Джо кругами ходил по кухне, ладонями сжимая кружку, как в тисках. "Мне надо по первому классу сдать эти экзамены", — повторял он. Джо считал, что получить как можно больше «H» — это серьезный карьерный фактор, хотя Стенфорд запретил корпоративным вербовщикам задавать студентам вопросы про их оценки.

— А-а, да пусть им не разрешается спрашивать напрямую, — спорил Джо. — Но я вам говорю, у них нюх на «Н», будьте спокойны.

Джо допивал кофе, потом прыжками взбегал по лестнице, возвращаясь работать в свою каморку. Мы с Филиппом еще оставались посидеть, но ненадолго. Филипп решил превратить минимум одну из своих "Р с плюсом" в полновесную «Н», а мне еще оставалось разделаться с "U".


Как-то утром, на седьмой неделе семестра, мы пришли на очередное занятие по «лесоводству», заняли свои места и потом просто сидели, следя, как минутная стрелка на настенных часах перевалила через 8.00, затем 8.15… 8.30… Никаких следов профессора Кемаля. Студенты уже начали вставать, чтобы покинуть аудиторию ("Должно быть, у Кемаля машина сломалась, — сказал Сэм Барретт, — а я, между прочим, вполне бы мог часика полтора позаниматься…"), как появился декан Словаки.

— Сегодня ваш класс буду вести я, — сказал он. Он выглядел несколько растрепанным, будто бежал рысью всю дорогу из кабинета. — У профессора Кемаля заболел один из членов семьи. Кто-нибудь может одолжить учебник?

Четыре последующих занятия у нас были замещающие преподаватели, либо декан Словаки, либо профессор из Вартона, с визитом приглашенный в Стенфорд. На одном из занятий этот профессор мог начать лекцию по новой теме, например, "Выбор в неблагоприятных условиях". В следующий раз вместо него появлялся Словаки и принимался обсуждать тонкие аспекты гауссова распределения. Потом опять приходил профессор из Вартона и на этот раз рассказывал про биномиальное и непрерывное распределения. "Ни один из этих ребят понятия не имеет, о чем должны быть наши лекции, — говорил Джо. — Они меня убивают".

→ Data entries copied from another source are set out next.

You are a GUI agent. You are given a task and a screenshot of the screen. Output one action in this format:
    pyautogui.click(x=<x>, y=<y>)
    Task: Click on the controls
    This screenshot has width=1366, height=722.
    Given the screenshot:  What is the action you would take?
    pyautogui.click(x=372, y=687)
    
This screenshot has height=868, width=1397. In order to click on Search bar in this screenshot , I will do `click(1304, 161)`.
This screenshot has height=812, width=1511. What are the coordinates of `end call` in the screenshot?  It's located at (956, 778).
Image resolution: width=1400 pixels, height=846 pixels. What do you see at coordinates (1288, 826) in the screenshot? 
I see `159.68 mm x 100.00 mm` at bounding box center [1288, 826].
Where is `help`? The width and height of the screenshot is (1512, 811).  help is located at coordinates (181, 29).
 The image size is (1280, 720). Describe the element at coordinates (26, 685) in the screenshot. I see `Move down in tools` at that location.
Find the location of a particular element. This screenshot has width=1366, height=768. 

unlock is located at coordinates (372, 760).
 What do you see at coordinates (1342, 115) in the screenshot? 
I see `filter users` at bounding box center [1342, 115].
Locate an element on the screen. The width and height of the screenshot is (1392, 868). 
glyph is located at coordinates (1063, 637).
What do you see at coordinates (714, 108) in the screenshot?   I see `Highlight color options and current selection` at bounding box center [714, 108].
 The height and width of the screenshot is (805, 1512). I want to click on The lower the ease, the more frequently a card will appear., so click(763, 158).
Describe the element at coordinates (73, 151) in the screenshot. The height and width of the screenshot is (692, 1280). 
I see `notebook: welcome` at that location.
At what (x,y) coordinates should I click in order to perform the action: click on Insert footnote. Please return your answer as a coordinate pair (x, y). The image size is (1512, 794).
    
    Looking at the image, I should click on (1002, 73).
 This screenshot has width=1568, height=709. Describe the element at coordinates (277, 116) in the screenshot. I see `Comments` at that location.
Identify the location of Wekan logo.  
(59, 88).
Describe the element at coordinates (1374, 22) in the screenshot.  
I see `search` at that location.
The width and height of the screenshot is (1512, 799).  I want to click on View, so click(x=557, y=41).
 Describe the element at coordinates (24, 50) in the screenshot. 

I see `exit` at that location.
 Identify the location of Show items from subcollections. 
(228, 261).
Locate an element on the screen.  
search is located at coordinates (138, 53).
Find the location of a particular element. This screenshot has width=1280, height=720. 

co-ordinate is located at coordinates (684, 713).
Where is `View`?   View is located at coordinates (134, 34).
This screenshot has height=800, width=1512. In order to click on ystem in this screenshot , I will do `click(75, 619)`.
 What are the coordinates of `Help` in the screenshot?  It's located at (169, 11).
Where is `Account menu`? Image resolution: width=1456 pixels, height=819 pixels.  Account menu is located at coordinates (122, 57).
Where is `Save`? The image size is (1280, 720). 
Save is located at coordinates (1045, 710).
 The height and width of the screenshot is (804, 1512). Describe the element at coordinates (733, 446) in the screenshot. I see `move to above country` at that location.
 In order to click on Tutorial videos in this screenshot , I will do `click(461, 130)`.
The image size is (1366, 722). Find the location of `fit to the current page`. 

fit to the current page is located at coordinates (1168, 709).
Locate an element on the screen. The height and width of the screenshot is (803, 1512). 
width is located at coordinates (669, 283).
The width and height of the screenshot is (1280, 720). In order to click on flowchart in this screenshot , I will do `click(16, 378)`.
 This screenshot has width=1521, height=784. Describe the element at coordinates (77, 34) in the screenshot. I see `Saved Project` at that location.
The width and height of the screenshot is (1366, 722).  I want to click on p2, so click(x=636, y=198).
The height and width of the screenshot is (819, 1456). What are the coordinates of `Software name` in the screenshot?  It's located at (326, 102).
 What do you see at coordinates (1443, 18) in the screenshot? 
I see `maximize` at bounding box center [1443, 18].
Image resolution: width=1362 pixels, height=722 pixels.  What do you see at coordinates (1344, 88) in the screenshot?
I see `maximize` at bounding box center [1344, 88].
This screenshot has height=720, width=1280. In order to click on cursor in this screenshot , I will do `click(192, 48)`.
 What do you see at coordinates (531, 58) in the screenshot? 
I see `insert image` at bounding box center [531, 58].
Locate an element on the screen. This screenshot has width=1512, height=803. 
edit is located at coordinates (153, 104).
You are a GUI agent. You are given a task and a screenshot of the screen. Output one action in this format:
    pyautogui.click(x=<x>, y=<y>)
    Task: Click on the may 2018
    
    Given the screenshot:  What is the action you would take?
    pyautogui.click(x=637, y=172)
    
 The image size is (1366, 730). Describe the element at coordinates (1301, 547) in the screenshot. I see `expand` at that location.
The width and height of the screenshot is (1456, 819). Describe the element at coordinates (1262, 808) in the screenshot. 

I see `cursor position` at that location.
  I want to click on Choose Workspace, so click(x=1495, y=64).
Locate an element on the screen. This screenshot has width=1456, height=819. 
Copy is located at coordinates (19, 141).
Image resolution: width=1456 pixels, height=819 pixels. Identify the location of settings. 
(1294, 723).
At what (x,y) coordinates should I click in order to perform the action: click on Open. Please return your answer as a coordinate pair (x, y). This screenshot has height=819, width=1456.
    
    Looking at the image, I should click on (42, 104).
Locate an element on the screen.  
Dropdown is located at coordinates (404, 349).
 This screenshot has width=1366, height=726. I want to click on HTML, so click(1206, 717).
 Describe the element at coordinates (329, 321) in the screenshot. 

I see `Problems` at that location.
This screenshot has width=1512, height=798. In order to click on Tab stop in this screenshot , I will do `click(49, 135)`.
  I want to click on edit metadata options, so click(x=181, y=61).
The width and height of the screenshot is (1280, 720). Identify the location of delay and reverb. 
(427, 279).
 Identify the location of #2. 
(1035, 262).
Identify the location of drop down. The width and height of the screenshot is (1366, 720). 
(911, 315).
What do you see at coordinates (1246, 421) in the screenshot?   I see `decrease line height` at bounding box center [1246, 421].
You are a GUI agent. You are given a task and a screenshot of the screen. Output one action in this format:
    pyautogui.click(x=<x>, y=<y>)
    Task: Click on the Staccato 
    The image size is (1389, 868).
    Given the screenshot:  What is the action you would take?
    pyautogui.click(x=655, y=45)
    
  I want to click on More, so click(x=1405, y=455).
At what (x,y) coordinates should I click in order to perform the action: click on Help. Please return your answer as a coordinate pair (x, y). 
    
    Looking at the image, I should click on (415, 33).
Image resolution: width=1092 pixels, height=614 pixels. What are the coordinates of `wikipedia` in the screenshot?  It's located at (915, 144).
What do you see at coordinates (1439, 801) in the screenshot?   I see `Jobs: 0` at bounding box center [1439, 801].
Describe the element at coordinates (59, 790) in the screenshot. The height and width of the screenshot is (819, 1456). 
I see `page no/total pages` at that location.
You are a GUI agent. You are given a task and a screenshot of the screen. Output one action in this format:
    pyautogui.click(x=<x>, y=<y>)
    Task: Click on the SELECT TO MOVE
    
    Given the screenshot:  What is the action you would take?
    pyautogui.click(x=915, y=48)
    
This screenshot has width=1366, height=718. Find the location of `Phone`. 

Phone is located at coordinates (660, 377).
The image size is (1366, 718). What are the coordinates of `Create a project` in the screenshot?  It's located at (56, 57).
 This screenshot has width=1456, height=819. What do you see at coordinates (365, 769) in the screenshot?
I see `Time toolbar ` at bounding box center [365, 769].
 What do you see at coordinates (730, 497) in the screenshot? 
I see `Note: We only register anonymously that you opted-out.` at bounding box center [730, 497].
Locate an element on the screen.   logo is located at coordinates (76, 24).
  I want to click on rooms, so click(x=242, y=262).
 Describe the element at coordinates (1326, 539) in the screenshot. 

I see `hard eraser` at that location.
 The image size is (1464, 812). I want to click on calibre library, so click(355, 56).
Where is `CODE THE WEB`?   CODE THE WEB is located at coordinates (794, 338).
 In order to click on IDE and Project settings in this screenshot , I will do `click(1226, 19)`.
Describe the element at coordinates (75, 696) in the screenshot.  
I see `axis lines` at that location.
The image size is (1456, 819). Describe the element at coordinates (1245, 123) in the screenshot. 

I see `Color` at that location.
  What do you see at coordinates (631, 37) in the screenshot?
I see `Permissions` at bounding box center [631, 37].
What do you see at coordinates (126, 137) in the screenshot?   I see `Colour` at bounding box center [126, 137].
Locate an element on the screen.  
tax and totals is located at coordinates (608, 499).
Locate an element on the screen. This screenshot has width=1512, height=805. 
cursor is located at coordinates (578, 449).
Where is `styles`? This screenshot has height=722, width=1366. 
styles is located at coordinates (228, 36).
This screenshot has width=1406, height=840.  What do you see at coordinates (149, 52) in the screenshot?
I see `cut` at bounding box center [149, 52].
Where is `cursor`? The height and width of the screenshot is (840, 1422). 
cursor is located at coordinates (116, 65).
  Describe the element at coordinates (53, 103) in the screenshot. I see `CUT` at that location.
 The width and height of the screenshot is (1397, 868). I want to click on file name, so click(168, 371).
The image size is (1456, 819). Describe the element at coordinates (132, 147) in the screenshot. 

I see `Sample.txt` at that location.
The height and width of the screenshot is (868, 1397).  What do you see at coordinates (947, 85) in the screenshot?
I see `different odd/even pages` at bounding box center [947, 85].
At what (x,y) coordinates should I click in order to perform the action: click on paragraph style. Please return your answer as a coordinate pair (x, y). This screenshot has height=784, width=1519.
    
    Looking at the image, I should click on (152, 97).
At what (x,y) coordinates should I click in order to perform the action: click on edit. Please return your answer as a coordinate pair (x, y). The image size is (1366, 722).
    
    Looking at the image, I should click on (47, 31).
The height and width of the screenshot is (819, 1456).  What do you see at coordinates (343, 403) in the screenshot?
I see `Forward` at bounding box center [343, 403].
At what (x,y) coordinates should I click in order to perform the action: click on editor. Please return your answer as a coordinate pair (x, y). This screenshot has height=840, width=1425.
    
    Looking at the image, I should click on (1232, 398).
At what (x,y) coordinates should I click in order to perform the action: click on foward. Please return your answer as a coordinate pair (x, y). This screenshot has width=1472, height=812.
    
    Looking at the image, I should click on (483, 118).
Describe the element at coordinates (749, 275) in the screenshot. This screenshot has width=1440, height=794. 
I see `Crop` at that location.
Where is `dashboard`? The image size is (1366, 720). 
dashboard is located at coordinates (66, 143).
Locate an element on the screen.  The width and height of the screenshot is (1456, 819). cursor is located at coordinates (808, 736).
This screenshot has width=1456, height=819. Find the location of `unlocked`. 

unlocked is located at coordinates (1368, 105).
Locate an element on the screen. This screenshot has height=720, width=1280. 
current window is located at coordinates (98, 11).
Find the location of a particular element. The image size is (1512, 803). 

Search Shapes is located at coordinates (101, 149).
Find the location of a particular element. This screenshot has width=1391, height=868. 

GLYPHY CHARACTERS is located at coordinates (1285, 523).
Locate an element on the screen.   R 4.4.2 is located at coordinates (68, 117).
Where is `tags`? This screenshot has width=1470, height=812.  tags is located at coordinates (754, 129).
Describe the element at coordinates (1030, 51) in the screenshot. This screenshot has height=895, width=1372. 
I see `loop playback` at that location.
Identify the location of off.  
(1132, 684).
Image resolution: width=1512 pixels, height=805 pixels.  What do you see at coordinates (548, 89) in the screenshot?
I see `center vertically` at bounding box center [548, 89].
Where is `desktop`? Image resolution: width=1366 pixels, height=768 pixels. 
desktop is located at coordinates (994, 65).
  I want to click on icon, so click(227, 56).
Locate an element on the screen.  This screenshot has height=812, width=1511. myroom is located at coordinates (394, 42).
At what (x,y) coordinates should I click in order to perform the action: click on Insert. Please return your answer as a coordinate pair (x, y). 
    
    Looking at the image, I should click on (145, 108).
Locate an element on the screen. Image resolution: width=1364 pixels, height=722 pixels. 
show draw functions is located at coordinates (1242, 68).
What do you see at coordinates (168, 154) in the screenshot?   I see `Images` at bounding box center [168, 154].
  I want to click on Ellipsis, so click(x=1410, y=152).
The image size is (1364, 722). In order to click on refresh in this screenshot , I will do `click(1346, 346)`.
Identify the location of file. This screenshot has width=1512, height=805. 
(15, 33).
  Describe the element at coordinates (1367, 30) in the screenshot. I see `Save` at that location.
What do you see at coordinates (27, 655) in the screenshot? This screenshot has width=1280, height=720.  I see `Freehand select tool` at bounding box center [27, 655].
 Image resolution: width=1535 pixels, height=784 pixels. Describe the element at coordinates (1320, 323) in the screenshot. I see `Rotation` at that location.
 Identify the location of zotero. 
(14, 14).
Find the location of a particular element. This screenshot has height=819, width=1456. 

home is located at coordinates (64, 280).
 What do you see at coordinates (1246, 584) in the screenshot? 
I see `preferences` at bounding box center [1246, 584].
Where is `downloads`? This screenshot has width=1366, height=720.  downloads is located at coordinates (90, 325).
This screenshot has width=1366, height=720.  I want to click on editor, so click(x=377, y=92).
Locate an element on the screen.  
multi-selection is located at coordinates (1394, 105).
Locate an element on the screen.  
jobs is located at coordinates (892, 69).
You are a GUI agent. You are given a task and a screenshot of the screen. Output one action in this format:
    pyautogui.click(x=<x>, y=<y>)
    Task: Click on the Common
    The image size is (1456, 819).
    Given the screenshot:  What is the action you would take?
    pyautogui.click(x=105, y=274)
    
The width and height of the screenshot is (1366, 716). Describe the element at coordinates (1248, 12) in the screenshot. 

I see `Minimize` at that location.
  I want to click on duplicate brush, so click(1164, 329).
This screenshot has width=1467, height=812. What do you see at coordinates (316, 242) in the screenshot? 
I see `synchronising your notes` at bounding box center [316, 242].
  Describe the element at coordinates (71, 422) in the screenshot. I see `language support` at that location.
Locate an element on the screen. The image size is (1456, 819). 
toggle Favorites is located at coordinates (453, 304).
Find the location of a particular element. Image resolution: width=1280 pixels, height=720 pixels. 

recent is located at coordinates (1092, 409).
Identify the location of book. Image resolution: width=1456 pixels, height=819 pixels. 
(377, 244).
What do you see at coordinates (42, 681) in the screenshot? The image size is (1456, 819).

Не помогло и возвращение профессора Кемаля на девятой неделе. Заболел его отец, причем до сих пор лежал в больнице. Кемаль выглядел усталым и рассеянным. "Некоторые из вас прислали открытки с пожеланием скорейшего выздоровления. — Его глаза стали наполняться подозрительной влагой. — Спасибо вам". После этого Кемаль начал говорить про совершенно новый вопрос, "Среднеквадратическое отклонение", и хотя мы уже подготовили решения четырех задач, он позволил обсуждению настолько отклониться от темы, что к концу занятия не успел даже закончить разбор второго примера.

В тот день на обеденном перерыве Сэм Барретт помахал мне рукой, приглашая к своему столику. Рядом с ним сидела высокая женщина, которую я уже знал по нашим «лесоводческим» занятиям, Луиза Пеллигрино, одна из его соседок по дому.

— Слыхал новости про Кемаля? — спросил Сэм. — Давай, Луиза, расскажи ему.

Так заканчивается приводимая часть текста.